Si le diable est dans les détails des accords bancals, des anges se glissent aussi dans les mailles des ères déshumanisées. Comment ne pas pleurer de joie avec les jeunes travailleuses de la communauté du Sierra Leone que, dans leur exode, leurs employeurs ont laissées sur le bord du chemin. Sans papiers, sans argent, sans recours, certaines avec des enfants en bas âge, dans le sauve-qui-peut général elles ont trouvé des mains tendues. Ce n’était pas une association ni une ONG. De simples particuliers, Dea Hage-Chahine, Nasri Sayegh, Lea Ghorayeb et leurs amis et amies se sont démenés pour leur fournir un abri et gérer avec l’ambassade les soucis administratifs et leur rapatriement en toute dignité. Au bout de plus d’un mois de procédures, elles ont pu quitter hier le pays en guerre. C’était un exploit. La goutte d’eau du colibri sur le feu. Elles devaient être heureuses, elles étaient déchirées. Le cœur n’est pas léger, gonflé de tant d’amour. Des liens forts, organiques, se sont noués dans cet abri, loin des tiraillements communautaires, de la méfiance, des exigences, de la cupidité et de l’arrogance observés parfois dans les villes et villages où se sont repliés les déplacés du Sud. C’est un exemple parmi tant d’autres. Nombreux sont les Libanais qui n’attendent pas la distribution des aides, alourdie par mille paperasseries, pour venir au secours de leurs compatriotes. Il y a dans cet élan un ferment d’avenir. On ne peut pas continuer à s’entre-déchirer comme si c’était une fatalité. Israël n’est pas le seul ennemi de ce pays. Chaque communauté est potentiellement pour l’autre un Israël intérieur.

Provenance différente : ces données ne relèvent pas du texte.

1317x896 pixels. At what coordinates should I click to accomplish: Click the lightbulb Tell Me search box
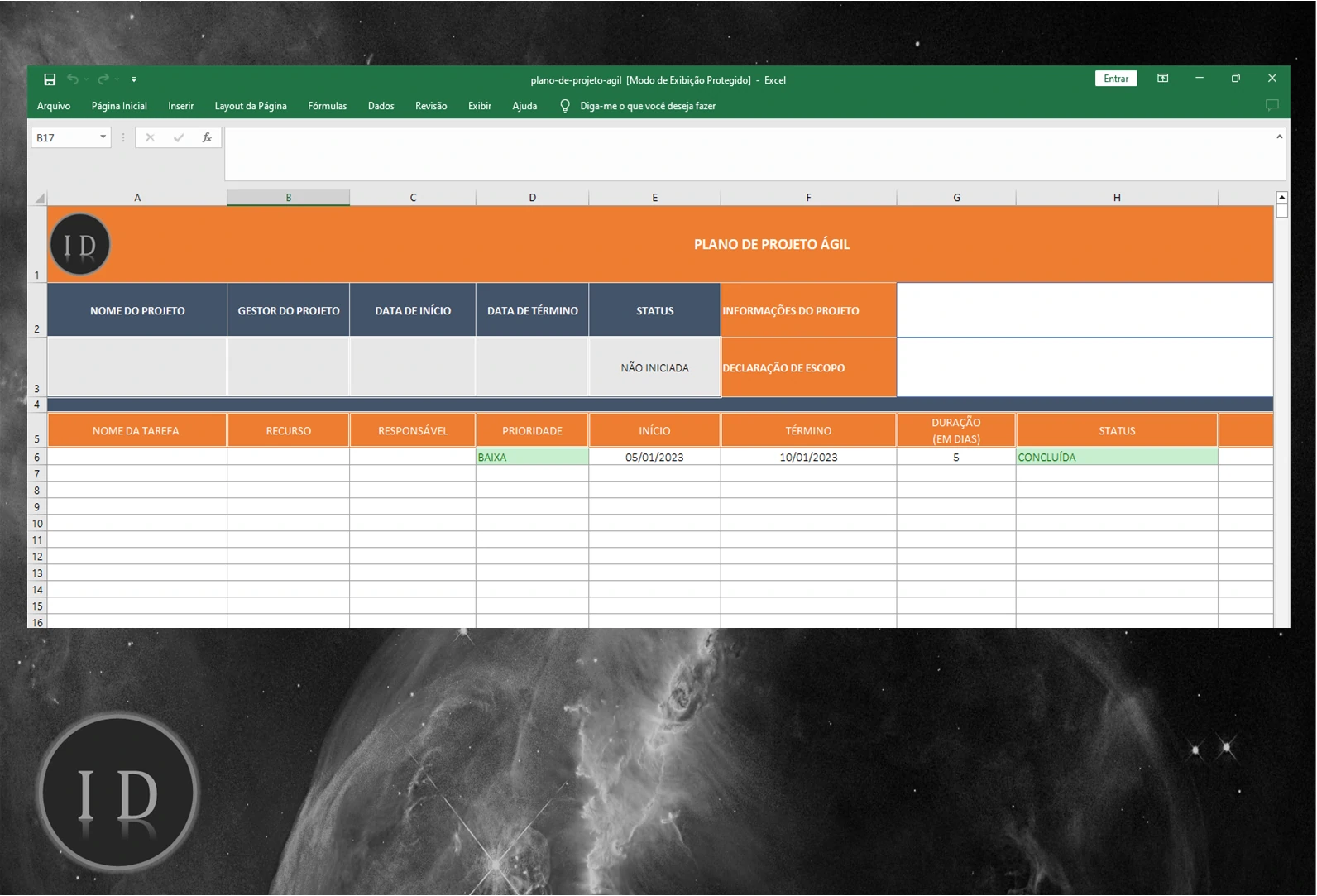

Il paraît que les avions sont pleins pour les fêtes de fin d’année. Fêtes est un grand mot, mais les retrouvailles seront belles. Tant que l’aéroport fonctionne, se revoir restera possible. Rien pourtant ne garantit cet espoir. Souvenir des retours dans les années 1980. La maison froide parce que le fuel avait disparu du marché, mais ripolinée comme on maquille sa pâleur. Le repas opulent, prévu longtemps à l’avance pour mille raisons complexes. Le bonheur mitigé des parents, conscients de vous exposer au danger des obus sporadiques, mais torturés par la séparation. De la guerre ou du manque, lequel est plus cruel ? La même question se pose depuis trois générations.